From the first line to the last, copy the data exactly and drop the pictures.
========================================
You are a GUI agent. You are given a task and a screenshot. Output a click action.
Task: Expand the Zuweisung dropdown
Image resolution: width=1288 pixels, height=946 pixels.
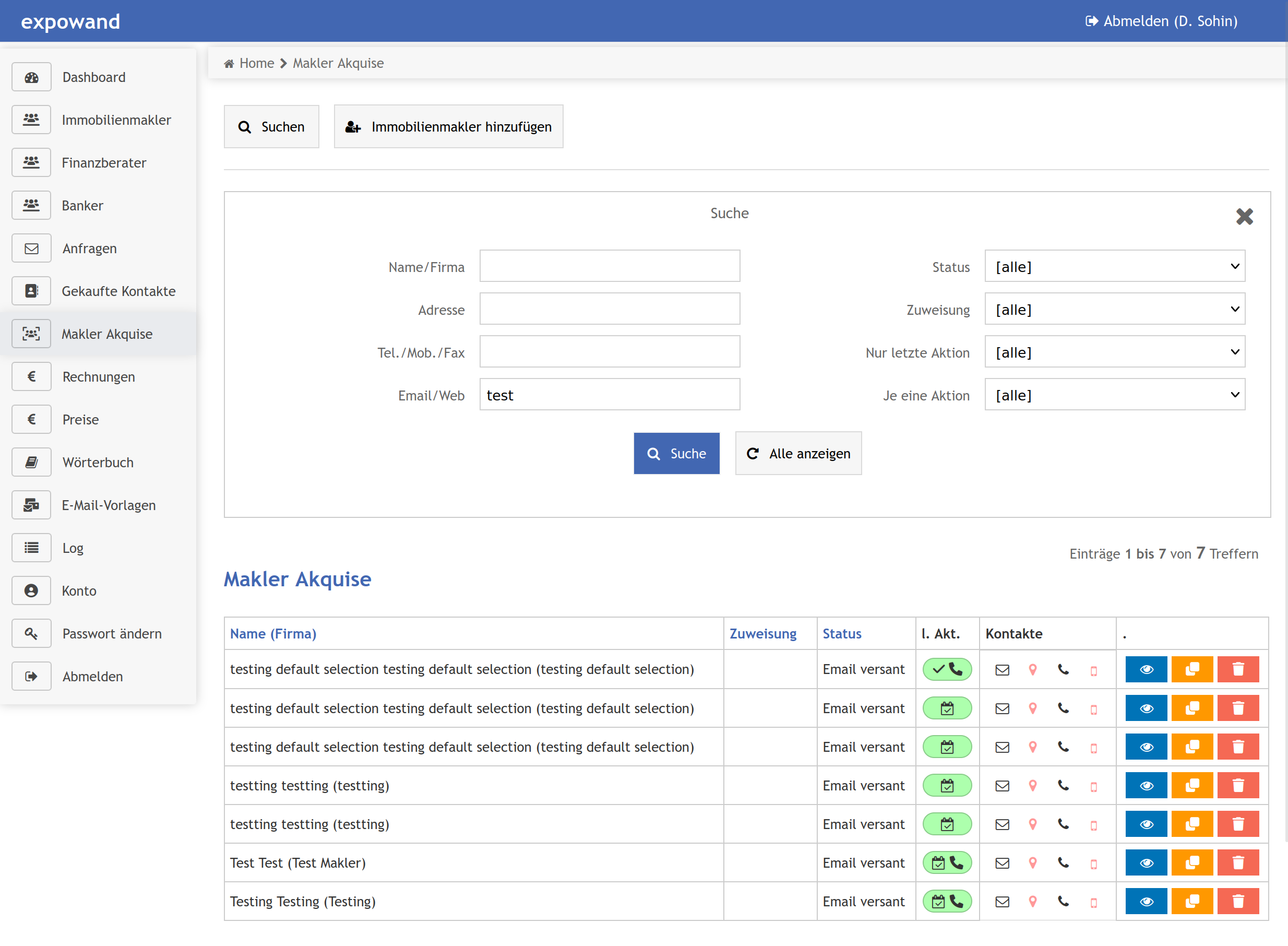click(x=1114, y=309)

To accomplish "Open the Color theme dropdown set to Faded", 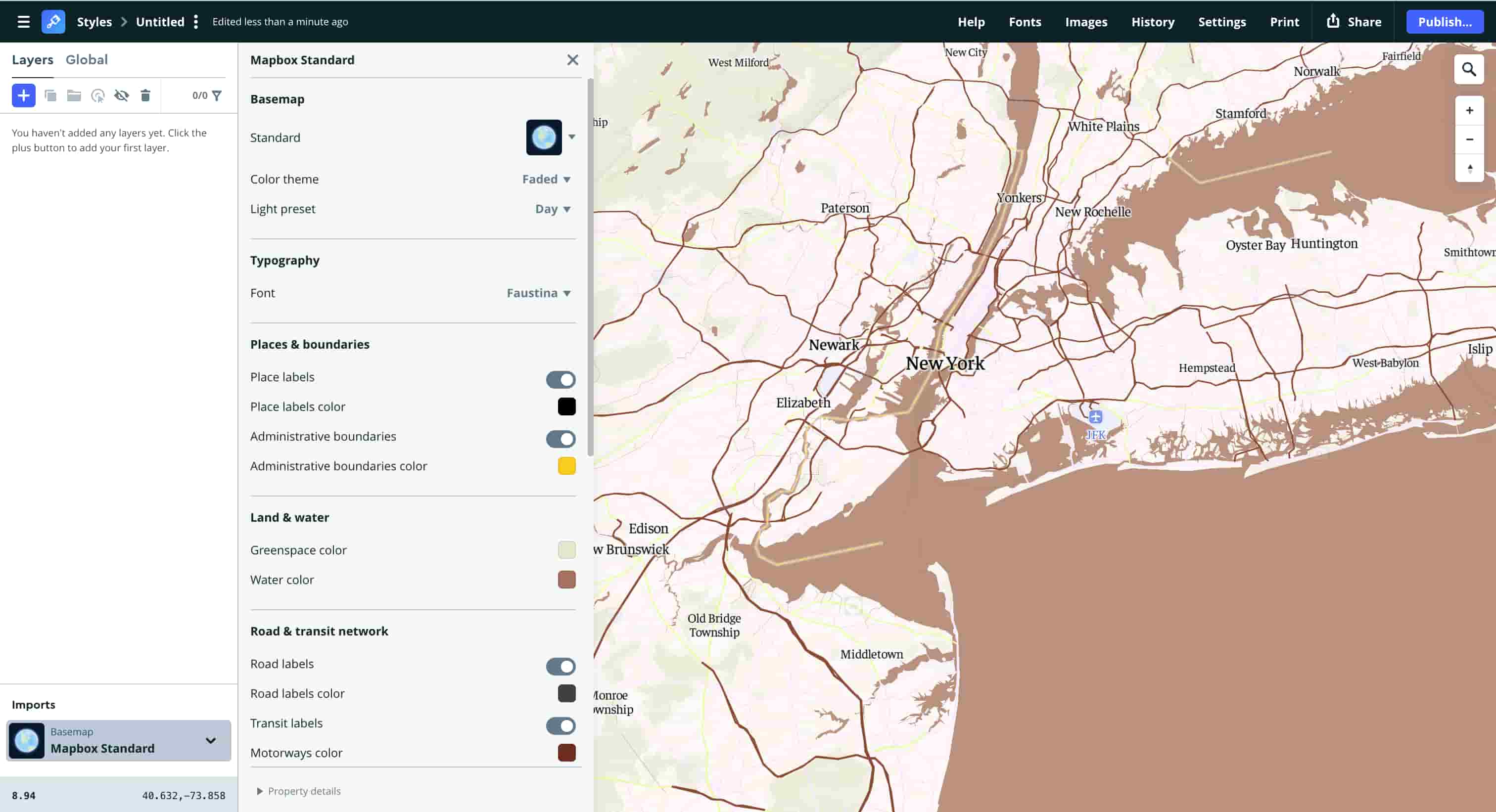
========================================
* [RESULT]
You are a GUI agent. You are given a task and a screenshot. Output a click action.
Task: Expand the Zuweisung dropdown
Image resolution: width=1288 pixels, height=946 pixels.
click(x=1114, y=309)

To accomplish "Open the Color theme dropdown set to Faded", 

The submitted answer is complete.